This post is older than 2 years and might not be relevant anymore
More Info: Consider searching for newer posts

BLE_HCI_INSTANT_PASSED disconnection after LL_CHANNEL_MAP_REQ during flash erase

We're seeing an issue where the soft device stops responding and ultimately disconnects with the reason BLE_HCI_INSTANT_PASSED. The disconnection only seems to happen when a LL_CHANNEL_MAP_REQ message is received while the Nordic is performing a flash erase. The Wireshark capture from a sniffer shows the master is resending the LL_CHANNEL_MAP_REQ, but the slave doesn't send a response until after the instant has passed, triggering the BLE_HCI_INSTANT_PASSED disconnection.

During the time when the flash erase is happening, we've captured instances with and without the channel map update request. Without the request, the device also stops responding, but eventually recovers:

If the slave receives a LL_CHANNEL_MAP_REQ message during the erase, it misses the instant and disconnects:

We're using Soft Device S140 Version 6.1.1.

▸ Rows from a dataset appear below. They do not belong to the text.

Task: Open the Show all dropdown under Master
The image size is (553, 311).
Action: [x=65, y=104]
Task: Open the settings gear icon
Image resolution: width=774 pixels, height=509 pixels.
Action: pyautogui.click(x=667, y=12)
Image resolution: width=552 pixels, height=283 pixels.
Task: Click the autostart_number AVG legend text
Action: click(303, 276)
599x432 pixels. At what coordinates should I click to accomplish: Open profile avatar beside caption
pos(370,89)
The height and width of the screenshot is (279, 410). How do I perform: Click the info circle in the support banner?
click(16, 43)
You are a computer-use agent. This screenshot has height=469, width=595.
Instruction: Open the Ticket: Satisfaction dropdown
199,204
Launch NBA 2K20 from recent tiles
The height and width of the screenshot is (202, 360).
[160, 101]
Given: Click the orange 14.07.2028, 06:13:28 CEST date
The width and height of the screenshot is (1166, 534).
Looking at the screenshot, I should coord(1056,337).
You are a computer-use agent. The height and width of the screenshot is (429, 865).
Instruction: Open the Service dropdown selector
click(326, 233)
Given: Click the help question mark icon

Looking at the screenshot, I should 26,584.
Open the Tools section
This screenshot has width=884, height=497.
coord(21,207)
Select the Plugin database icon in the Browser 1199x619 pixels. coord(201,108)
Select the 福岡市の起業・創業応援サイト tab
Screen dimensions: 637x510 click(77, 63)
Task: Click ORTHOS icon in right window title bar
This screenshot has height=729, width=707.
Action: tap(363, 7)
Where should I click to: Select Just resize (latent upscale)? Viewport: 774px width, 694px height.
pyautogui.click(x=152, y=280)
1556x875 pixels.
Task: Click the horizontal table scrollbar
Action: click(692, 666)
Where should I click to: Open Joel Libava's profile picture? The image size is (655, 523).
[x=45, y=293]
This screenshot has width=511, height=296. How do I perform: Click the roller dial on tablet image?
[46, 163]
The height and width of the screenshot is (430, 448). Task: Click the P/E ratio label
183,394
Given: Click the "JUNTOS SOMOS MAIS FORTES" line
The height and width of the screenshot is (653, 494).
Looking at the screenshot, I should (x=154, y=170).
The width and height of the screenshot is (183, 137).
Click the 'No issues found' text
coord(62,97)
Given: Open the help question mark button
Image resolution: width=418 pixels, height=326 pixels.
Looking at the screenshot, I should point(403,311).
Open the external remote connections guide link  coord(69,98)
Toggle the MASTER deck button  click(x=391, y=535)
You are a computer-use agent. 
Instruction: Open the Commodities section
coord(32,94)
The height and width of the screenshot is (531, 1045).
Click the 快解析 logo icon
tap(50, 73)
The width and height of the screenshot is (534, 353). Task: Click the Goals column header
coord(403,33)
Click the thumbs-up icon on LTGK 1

Is there any reason why the slave would stop responding during the flash erase if we're using the soft device flash API? What determines how far into the future the instant is calculated during a channel map update? Is there any other explanation for this behavior?

Thanks!

Parents

0 Edvin over 5 years ago

Hello,

What connection interval do you use?

Can you send the sniffer trace as a .pcapng file?

Flash operations can't be done at the same time as the radio is running. What kind of flash erase do you do? Are you using fstorage directly, or together with fds?

BR,
Edvin
Cancel
Vote Up 0 Vote Down

Sign in to reply

Verify Answer

Cancel
0 rkorn over 5 years ago in reply to Edvin

Hi Edvin,

Thanks for your input. The connection interval is 15 ms. We're using fstorage and the Soft Device flash API. Unfortunately, I can't share the full .pcapng file since it contains sensitive client information.

It's my understanding that using the flash API should take care of scheduling the flash operations so that they don't interfere with the radio operations. According to the datasheet, the flash erase can halt the CPU for ~85 ms. I assumed that the Soft Device breaks this up into partial erases in order to meet radio timing requirements. However, the trace suggests that it's actually missing connection intervals while the erase is happening.

Is it expected that the soft device will miss some connection intervals in order to perform the erase? It seems like missing the connection intervals only becomes a problem when the channel map update is received and the slave needs to respond and update its channel map within 6 connection intervals (90 ms), when the instant occurs.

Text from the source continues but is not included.